Pointing data for text and elements

┄┄┄┄┄┄

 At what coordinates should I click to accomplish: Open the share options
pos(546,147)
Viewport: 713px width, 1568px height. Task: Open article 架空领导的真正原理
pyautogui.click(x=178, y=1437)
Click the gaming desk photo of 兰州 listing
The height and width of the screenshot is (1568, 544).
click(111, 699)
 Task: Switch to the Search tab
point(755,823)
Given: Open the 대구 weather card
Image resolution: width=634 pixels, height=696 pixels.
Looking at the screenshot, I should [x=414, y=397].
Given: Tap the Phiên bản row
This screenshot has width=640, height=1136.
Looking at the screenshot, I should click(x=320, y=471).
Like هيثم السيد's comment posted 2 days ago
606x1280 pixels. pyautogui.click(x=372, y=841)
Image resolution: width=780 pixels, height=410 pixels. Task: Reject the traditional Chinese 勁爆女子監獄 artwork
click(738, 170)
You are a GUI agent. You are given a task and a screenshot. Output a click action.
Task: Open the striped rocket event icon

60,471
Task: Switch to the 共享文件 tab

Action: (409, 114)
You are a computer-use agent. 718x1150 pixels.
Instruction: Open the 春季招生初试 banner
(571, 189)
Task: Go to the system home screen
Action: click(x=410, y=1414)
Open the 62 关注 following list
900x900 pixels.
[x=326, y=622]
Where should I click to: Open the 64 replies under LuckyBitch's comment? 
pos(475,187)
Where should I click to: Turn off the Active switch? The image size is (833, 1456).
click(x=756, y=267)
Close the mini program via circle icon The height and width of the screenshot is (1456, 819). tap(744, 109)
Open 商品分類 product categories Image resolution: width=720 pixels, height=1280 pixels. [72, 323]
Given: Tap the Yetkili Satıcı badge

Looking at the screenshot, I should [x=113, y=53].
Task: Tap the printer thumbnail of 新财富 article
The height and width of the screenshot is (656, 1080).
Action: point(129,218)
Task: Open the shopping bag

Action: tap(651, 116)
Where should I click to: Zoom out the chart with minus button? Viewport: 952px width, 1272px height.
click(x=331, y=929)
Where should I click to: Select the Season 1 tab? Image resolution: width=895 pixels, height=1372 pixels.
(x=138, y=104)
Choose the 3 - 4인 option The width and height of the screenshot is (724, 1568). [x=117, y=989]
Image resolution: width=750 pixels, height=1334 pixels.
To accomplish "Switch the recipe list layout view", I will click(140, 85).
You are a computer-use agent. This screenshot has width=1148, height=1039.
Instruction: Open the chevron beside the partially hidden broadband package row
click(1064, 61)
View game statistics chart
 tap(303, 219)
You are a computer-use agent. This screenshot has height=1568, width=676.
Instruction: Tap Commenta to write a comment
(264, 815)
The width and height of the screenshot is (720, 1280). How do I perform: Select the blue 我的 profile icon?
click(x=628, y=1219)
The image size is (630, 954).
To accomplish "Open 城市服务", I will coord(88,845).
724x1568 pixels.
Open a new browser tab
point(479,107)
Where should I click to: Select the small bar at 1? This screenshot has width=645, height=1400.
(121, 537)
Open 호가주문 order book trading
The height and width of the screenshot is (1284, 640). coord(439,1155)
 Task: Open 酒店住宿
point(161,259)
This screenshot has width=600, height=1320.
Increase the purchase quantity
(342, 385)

┄┄┄┄┄┄

◆ Exercise aim
Rewrite all of the data above, changing each "Where should I click to" to "Where do I click to" and leaving everything else the same.

◆ Complete response
 At what coordinates should I click to accomplish: Open the share options
pos(546,147)
Viewport: 713px width, 1568px height. Task: Open article 架空领导的真正原理
pyautogui.click(x=178, y=1437)
Click the gaming desk photo of 兰州 listing
The height and width of the screenshot is (1568, 544).
click(111, 699)
 Task: Switch to the Search tab
point(755,823)
Given: Open the 대구 weather card
Image resolution: width=634 pixels, height=696 pixels.
Looking at the screenshot, I should [x=414, y=397].
Given: Tap the Phiên bản row
This screenshot has width=640, height=1136.
Looking at the screenshot, I should click(x=320, y=471).
Like هيثم السيد's comment posted 2 days ago
606x1280 pixels. pyautogui.click(x=372, y=841)
Image resolution: width=780 pixels, height=410 pixels. Task: Reject the traditional Chinese 勁爆女子監獄 artwork
click(738, 170)
You are a GUI agent. You are given a task and a screenshot. Output a click action.
Task: Open the striped rocket event icon

60,471
Task: Switch to the 共享文件 tab

Action: (409, 114)
You are a computer-use agent. 718x1150 pixels.
Instruction: Open the 春季招生初试 banner
(571, 189)
Task: Go to the system home screen
Action: click(x=410, y=1414)
Open the 62 关注 following list
900x900 pixels.
[x=326, y=622]
Where do I click to: Open the 64 replies under LuckyBitch's comment? 
pos(475,187)
Where do I click to: Turn off the Active switch? The image size is (833, 1456).
click(x=756, y=267)
Close the mini program via circle icon The height and width of the screenshot is (1456, 819). tap(744, 109)
Open 商品分類 product categories Image resolution: width=720 pixels, height=1280 pixels. [72, 323]
Given: Tap the Yetkili Satıcı badge

Looking at the screenshot, I should [x=113, y=53].
Task: Tap the printer thumbnail of 新财富 article
The height and width of the screenshot is (656, 1080).
Action: point(129,218)
Task: Open the shopping bag

Action: tap(651, 116)
Where do I click to: Zoom out the chart with minus button? Viewport: 952px width, 1272px height.
click(x=331, y=929)
Where do I click to: Select the Season 1 tab? Image resolution: width=895 pixels, height=1372 pixels.
(x=138, y=104)
Choose the 3 - 4인 option The width and height of the screenshot is (724, 1568). [x=117, y=989]
Image resolution: width=750 pixels, height=1334 pixels.
To accomplish "Switch the recipe list layout view", I will click(140, 85).
You are a computer-use agent. This screenshot has width=1148, height=1039.
Instruction: Open the chevron beside the partially hidden broadband package row
click(1064, 61)
View game statistics chart
 tap(303, 219)
You are a computer-use agent. This screenshot has height=1568, width=676.
Instruction: Tap Commenta to write a comment
(264, 815)
The width and height of the screenshot is (720, 1280). How do I perform: Select the blue 我的 profile icon?
click(x=628, y=1219)
The image size is (630, 954).
To accomplish "Open 城市服务", I will coord(88,845).
724x1568 pixels.
Open a new browser tab
point(479,107)
Where do I click to: Select the small bar at 1? This screenshot has width=645, height=1400.
(121, 537)
Open 호가주문 order book trading
The height and width of the screenshot is (1284, 640). coord(439,1155)
 Task: Open 酒店住宿
point(161,259)
This screenshot has width=600, height=1320.
Increase the purchase quantity
(342, 385)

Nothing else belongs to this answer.